An AI that writes predictive text is not new. We’ve had AIs that can write in the style of Shakespeare, AIs that can generate code, even AIs that can generate music in the style of JS Bach. But those AIs are each trained for a specific case. They cannot work in any context other than the one in which they’re trained. GPT-3 works in any textual context, which is a massive scientific advance, one of the major advances of the last few years. The hype about this advance is certainly justified.
"GPT-3 works in any textual context, which is a massive scientific advance, one of the major advances of the last few years. The hype about this advance is certainly justified."
But the hype can go too far. Yes, you can use it to create text that accurately predicts what people expect – for example, a business plan that is coherent, logical, and looks like a real business plan. But there will be no analysis or comprehension involved. It’s a lot like the way I respond sometimes when I find myself in a meeting where I don’t know anything about the technology being discussed. When it’s my turn to speak, I might say, “That’s good, but does it scale?” or “Let’s take a few steps back.” It’s an appropriate response but doesn’t illustrate my comprehension of the subject. That’s more or less the way this algorithm will respond under similar circumstances.

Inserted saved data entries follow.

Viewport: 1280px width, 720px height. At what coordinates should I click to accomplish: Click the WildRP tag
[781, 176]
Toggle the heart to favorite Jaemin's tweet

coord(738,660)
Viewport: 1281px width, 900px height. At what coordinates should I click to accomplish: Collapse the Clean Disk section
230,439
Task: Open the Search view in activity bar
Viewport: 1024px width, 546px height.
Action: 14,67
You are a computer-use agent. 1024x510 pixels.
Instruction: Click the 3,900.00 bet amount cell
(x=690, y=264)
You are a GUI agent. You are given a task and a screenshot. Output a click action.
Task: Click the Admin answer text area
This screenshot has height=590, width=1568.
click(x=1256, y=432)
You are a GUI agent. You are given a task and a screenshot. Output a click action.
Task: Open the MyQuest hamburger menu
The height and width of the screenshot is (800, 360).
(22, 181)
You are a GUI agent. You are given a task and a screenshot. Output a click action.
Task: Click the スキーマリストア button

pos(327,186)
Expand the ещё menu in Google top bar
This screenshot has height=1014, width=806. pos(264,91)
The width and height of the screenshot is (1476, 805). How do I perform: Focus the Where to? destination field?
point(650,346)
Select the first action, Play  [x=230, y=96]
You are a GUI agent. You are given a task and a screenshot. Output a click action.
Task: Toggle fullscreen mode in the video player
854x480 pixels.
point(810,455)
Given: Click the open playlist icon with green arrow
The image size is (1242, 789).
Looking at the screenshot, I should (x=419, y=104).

What opportunities does GPT-3 create for founders and VCs?
We are really just at the start of the race. The algorithm is in private beta, the first few companies have gained access to the API, and we’re just beginning to see the technology applied to real problems. Going forward, there’s going to be a marathon from scientific research and tech demos to actual products and features. Legal documents and contracts appear to be a good initial use case, but there will be many more that we haven’t even dreamed of yet.
"Going forward, there’s going to be a marathon from scientific research and tech demos to actual products and features."
On the con side, as with videos, there is the very real danger of deep fakes. The risks range from school essays that fool teachers to significantly more sophisticated phishing scams and misinformation bots. Typically, you could understand fake text from the quality or tone, but with GPT-3 the fake texts can came across very authentic. GPT-3 has initially been released as an API and Open AI will most likely monitor harmful use cases. But since the research is public it will become commonplace and proliferate to harmful use cases in the future. That’s why we will need to find innovations to determine whether documents have been algorithmically created.
Looking at the big picture, GPT-3 has the potential to create a great many opportunities in a wide range of industries. For example, instead of focusing development efforts on text generation for a specific context, companies can use GPT-3 as a core technology for generating text and focus their development efforts and resources on the capabilities and features that differentiate their products. In the end, text is just data. What creates value from that data – unique product features and capabilities – is what’s important. GPT-3 can remove barriers, enabling companies to do things that were simply not possible previously.